Que desengaño cada vez que la palabra se deprecia frente a nosotros, recordaremos tantas veces que desde muy pequeños percibíamos y aprendíamos sobre la base de la contradicción, nos sorprendía en lo más profundo el concepto de lo justo aprendido desde su antónimo, lo injusto, “lo que me prometiste y no cumpliste”. De allí esta «sentencia-garantía» que busca entre otras cosas comprometer a quien lanza promesas cargándolo de una responsabilidad futura en caso de que no se esmere en trabajar por el cumplimiento de lo prometido.
Prometer es un acto difícil, ¿cómo puedo prometer cualquier cosa cuando no sé qué cosas trae el segundo siguiente?, ¿cómo puedo prometer si yo mismo soy tan vulnerable?, ¿qué busco cuando prometo?, ¿en qué plano tengo a quien le hago una promesa?; un sin número de inquietudes y discusiones pueden surgir de la promesa cumplida o incumplida, un ejercicio en sí mismo poco prometedor; lo es porque las promesas son solo lenguaje.

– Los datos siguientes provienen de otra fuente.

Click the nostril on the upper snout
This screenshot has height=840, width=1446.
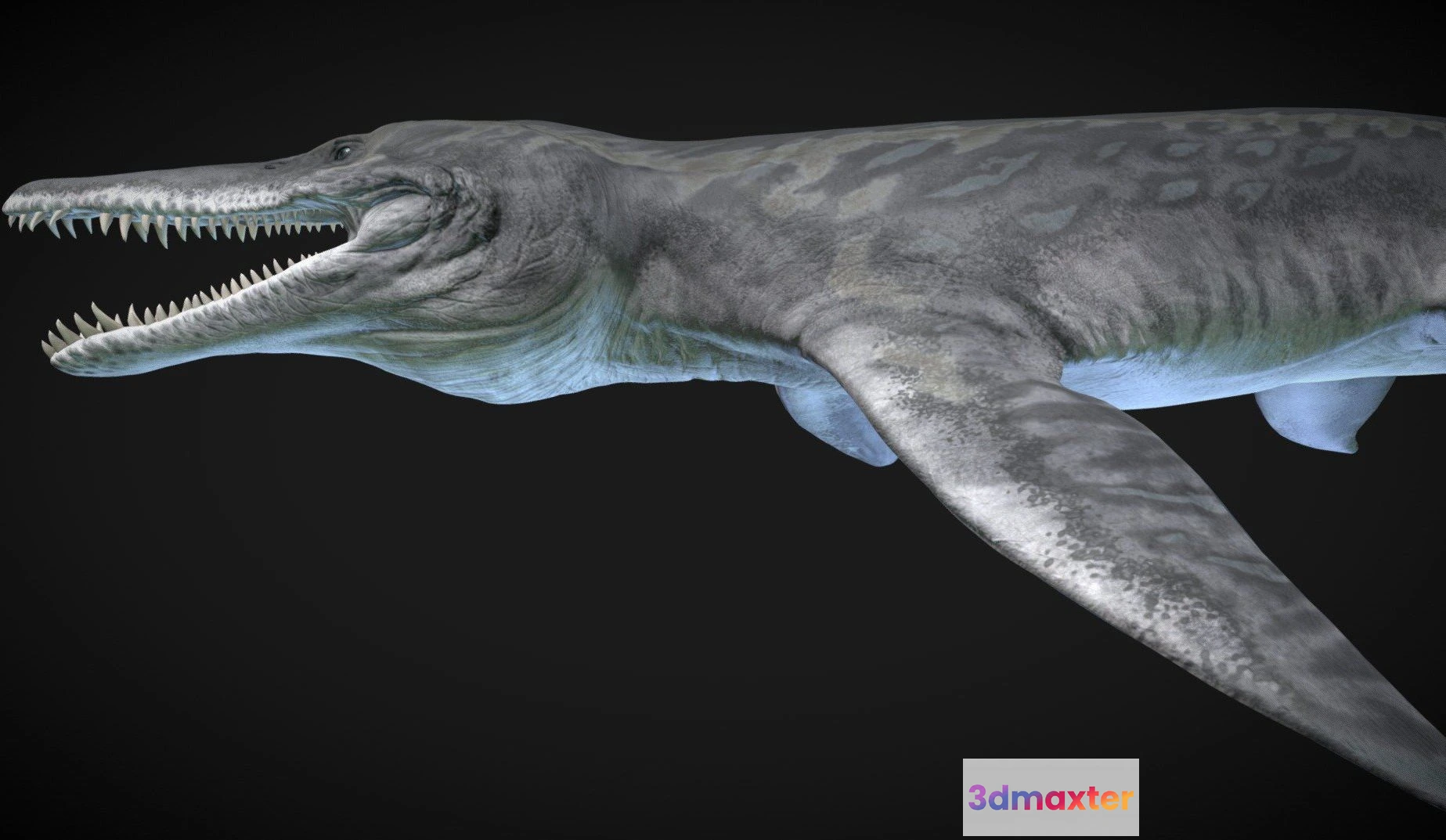[272, 166]
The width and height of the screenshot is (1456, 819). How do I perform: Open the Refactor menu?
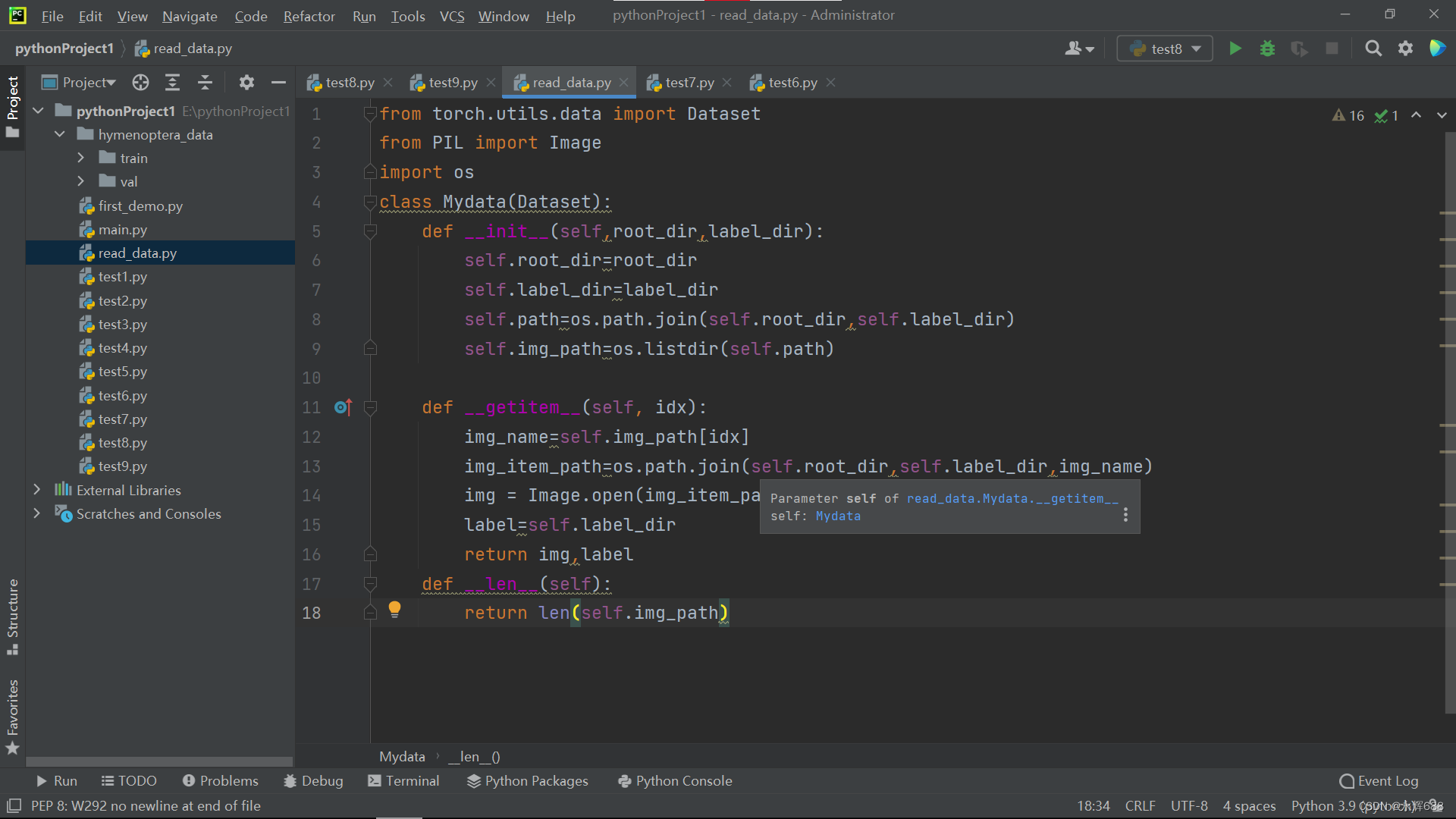(309, 16)
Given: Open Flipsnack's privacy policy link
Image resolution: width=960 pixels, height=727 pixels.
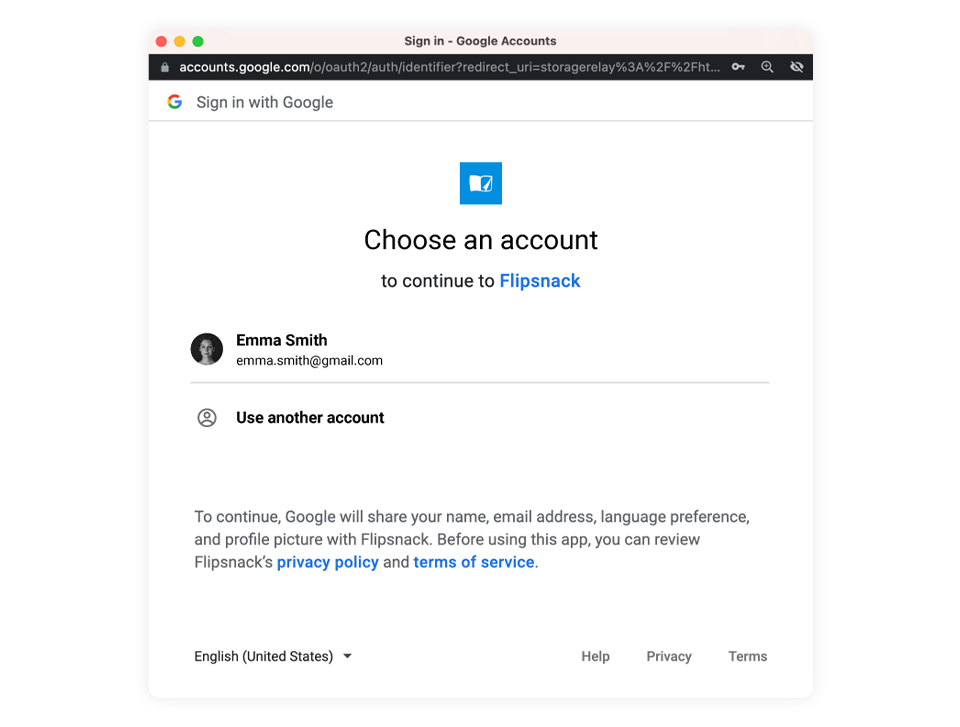Looking at the screenshot, I should pyautogui.click(x=327, y=562).
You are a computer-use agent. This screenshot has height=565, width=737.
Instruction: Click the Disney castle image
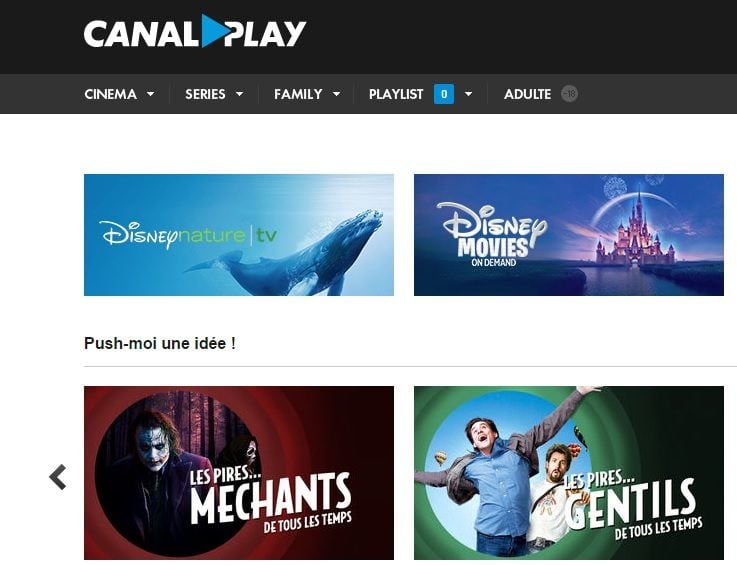(x=635, y=229)
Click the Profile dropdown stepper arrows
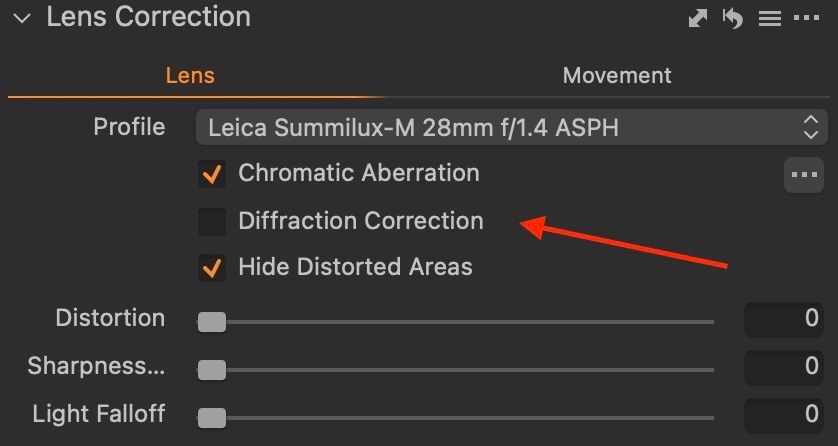The width and height of the screenshot is (838, 446). click(x=810, y=127)
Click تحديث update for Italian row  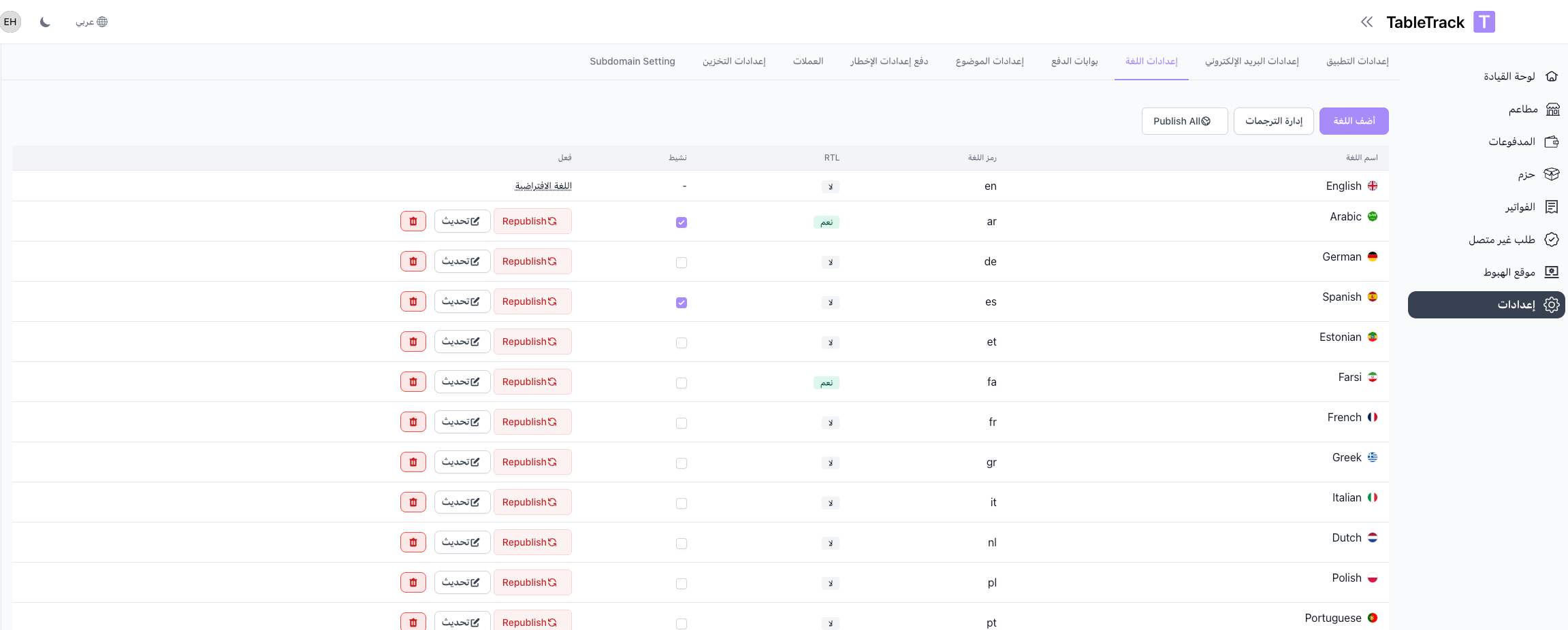(x=462, y=502)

“Lo prometido es deuda”. Seamos claros, si bien, en atención a la verdad la palabra es la palabra, si es que acaso prometimos por respeto a nosotros mismos cumplimos, mejor aún, nos cumplimos; y si el otro distinto a mi acepta una promesa no debe ser embaucado en su generosidad sea cual sea la transacción u objeto de dicha promesa, no debe ser traicionado en su buena fe. Mejor comprometerse que prometer, mejor actuar que hablar, de manera tal que nuestras promesas sean tácitas y se deduzcan de los hechos donde el otro solo se beneficia y no hay más garantía que la acción y la trasparencia.